## 引用文本
↓
# UMR

## 导入模块

In [1]:
import numpy as np
import pandas as pd
import feather
from matplotlib import pyplot as plt
import os
from tqdm.notebook import tqdm

%load_ext line_profiler

## 读入数据

In [2]:
start_date = pd.to_datetime('2023-01-01')
end_date = pd.to_datetime('2023-12-31')

### 日线数据

In [3]:
price_1d = feather.read_dataframe('../data/StockPriceK1d_20241231.feather')
price_1d = price_1d[(price_1d['date'] >= start_date) & (price_1d['date'] <= end_date)]
price_1d = price_1d.set_index('date')

### 指数数据

In [4]:
hs500 = feather.read_dataframe('../data/IndexPriceK1m_000905.feather')
hs500['ret_index'] = hs500['close'] / hs500['close'].shift(1) - 1

hs500['date'] = pd.to_datetime(hs500['date'], format='ISO8601')
hs500 = hs500[(hs500['date'] >= start_date) & (hs500['date'] <= end_date)]
hs500 = hs500.set_index('date')
↑
## 练习说明
对照引用文本，判断以下三条说法是否相符，每条答“是”或“否”，并摘引文本中起决定作用的原文：1. 日线数据是从 feather 文件读入的。2. 起始日期设为 2024 年 1 月 1 日。3. 指数收益率由当期收盘价除以上一期收盘价再减 1 得出。

## 所给记录
↓
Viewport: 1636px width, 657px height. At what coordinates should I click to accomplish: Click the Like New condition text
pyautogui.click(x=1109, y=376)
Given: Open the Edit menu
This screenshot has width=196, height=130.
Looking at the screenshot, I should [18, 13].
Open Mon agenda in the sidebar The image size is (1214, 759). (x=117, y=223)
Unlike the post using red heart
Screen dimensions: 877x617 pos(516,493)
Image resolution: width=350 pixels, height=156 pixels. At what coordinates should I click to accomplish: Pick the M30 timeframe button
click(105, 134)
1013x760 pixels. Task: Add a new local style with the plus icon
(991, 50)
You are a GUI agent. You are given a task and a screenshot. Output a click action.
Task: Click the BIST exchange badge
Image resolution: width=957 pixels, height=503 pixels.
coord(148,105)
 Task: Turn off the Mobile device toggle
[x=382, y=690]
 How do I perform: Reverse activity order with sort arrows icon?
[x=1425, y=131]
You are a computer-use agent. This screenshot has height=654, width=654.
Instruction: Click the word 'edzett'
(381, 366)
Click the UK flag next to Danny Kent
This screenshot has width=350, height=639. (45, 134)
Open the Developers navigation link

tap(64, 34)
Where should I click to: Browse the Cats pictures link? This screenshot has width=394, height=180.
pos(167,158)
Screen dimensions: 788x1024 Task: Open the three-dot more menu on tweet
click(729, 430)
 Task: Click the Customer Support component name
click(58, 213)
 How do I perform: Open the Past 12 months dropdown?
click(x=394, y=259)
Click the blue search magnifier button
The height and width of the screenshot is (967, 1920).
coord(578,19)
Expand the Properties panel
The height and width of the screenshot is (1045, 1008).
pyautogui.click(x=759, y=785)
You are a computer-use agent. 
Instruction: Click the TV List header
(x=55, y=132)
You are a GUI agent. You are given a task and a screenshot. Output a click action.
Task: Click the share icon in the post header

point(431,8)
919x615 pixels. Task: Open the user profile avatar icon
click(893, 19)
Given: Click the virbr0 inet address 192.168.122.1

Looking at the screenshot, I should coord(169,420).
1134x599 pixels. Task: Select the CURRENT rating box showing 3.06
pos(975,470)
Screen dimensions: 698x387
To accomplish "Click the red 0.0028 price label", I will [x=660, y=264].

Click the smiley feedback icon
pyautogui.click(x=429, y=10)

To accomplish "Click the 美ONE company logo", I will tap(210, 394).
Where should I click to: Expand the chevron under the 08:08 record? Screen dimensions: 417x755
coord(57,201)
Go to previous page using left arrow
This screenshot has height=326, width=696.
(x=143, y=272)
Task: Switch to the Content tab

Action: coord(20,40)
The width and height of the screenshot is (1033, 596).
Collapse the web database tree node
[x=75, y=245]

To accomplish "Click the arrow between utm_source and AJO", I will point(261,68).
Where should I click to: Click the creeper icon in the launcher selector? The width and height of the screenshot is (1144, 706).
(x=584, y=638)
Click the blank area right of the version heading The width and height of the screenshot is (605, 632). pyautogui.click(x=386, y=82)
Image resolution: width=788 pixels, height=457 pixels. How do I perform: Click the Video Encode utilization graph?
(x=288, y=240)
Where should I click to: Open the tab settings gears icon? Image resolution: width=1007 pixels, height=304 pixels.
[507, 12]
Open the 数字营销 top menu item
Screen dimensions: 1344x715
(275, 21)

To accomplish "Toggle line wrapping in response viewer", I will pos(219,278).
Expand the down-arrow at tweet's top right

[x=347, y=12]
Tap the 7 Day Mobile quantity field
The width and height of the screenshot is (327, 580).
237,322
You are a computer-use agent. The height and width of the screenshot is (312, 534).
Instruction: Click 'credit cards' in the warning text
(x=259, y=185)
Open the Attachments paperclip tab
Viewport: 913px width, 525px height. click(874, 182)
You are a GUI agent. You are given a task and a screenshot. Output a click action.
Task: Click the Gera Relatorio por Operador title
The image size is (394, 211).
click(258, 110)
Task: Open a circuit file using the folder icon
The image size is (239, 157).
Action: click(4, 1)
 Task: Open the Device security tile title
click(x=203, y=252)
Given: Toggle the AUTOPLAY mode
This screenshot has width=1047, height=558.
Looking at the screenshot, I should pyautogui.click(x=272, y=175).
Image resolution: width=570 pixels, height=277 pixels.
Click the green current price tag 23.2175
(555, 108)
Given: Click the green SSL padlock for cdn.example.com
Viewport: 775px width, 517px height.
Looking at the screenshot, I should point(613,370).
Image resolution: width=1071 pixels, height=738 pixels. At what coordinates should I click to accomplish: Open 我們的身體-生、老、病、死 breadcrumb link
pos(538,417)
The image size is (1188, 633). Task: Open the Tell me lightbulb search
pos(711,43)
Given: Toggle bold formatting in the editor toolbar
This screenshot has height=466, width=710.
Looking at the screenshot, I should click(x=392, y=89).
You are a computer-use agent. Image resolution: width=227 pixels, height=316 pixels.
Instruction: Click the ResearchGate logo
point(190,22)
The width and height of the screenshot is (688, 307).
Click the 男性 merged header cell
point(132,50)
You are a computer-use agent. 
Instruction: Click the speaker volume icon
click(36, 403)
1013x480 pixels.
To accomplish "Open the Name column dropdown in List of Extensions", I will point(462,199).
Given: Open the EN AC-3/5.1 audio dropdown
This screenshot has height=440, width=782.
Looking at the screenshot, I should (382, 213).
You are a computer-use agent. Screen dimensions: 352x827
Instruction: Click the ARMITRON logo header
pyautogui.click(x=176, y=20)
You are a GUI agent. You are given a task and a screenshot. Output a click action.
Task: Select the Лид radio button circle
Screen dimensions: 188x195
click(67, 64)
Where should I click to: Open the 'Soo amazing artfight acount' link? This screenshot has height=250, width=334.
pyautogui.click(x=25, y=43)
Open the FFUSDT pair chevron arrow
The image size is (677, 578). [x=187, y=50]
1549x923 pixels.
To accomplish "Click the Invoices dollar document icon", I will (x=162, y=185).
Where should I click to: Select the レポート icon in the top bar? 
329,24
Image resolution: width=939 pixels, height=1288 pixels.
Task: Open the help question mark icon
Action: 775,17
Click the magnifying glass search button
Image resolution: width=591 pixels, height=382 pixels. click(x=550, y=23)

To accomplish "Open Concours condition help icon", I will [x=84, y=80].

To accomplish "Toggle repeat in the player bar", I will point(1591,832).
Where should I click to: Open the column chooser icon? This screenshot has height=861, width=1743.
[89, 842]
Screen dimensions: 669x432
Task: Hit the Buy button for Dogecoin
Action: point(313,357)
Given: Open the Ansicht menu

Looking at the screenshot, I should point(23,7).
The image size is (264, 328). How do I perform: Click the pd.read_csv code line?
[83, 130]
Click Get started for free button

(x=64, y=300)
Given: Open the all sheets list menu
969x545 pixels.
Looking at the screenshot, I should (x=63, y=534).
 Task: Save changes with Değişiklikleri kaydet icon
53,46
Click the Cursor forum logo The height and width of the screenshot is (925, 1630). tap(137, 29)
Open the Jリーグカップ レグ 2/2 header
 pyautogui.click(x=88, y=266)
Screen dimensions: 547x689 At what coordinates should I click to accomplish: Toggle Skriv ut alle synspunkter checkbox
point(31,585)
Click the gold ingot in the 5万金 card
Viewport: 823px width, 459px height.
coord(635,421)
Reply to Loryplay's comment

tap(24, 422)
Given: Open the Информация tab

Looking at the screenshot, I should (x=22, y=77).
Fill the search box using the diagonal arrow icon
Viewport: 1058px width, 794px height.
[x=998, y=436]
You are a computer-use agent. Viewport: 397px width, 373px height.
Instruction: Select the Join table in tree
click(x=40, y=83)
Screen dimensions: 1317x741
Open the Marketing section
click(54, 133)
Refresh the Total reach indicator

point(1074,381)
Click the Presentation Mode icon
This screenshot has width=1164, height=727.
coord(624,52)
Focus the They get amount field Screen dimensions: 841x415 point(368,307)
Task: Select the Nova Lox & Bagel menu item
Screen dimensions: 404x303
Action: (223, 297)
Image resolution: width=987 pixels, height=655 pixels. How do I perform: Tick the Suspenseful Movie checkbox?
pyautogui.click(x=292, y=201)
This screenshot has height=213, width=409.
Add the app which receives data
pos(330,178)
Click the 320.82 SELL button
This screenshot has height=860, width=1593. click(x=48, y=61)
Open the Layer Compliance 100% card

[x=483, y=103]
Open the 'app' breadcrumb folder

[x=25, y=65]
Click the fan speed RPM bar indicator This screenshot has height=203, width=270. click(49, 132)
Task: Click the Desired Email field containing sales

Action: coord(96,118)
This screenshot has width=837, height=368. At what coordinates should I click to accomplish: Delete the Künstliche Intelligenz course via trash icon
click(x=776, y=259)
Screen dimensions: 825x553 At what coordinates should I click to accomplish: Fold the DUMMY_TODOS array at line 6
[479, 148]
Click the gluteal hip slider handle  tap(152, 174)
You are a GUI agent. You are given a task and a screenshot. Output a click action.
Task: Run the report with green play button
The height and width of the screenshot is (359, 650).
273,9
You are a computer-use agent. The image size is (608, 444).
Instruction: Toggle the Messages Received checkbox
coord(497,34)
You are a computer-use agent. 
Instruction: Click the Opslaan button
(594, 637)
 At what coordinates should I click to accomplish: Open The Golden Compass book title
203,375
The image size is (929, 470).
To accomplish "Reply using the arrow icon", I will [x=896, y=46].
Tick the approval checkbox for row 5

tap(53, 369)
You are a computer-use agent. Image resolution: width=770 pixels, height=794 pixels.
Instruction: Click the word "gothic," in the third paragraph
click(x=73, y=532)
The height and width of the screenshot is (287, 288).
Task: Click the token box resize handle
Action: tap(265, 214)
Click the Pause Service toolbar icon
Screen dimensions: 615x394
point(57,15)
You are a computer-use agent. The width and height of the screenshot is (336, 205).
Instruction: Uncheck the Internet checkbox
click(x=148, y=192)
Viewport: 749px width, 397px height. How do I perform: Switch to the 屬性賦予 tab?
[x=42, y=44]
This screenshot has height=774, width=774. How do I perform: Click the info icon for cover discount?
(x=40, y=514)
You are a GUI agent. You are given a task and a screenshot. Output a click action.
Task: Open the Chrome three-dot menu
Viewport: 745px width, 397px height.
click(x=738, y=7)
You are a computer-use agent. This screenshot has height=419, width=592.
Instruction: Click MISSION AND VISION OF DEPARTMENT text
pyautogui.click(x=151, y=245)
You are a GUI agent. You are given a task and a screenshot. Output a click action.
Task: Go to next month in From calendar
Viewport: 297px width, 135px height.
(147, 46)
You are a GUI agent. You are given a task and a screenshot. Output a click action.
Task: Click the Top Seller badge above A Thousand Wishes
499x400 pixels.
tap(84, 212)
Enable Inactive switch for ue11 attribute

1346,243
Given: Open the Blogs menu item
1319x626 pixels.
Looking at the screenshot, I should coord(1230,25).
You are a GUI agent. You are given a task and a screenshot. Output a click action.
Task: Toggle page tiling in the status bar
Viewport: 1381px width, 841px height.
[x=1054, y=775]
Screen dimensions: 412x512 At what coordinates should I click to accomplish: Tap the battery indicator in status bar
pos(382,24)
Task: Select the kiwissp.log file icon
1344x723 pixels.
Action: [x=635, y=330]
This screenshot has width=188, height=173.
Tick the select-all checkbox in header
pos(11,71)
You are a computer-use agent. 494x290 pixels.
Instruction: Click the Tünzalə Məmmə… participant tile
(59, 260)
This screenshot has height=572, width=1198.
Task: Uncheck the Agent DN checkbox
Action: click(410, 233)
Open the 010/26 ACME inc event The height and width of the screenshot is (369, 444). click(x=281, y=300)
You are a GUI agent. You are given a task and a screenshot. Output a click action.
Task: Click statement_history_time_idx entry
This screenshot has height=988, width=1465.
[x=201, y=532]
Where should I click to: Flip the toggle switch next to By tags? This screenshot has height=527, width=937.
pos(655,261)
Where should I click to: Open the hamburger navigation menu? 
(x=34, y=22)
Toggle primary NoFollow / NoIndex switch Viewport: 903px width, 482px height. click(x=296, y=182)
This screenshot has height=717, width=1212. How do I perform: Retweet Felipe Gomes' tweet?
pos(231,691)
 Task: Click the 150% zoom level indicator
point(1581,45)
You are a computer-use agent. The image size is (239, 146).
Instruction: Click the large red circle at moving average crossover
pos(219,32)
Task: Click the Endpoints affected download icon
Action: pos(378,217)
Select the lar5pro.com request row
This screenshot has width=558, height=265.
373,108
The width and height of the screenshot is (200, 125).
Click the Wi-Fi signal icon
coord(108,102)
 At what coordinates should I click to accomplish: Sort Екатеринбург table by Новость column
↑
## 最终结果
1. 是：“price_1d = feather.read_dataframe('../data/StockPriceK1d_20241231.feather')”
2. 否：“start_date = pd.to_datetime('2023-01-01')”
3. 是：“hs500['ret_index'] = hs500['close'] / hs500['close'].shift(1) - 1”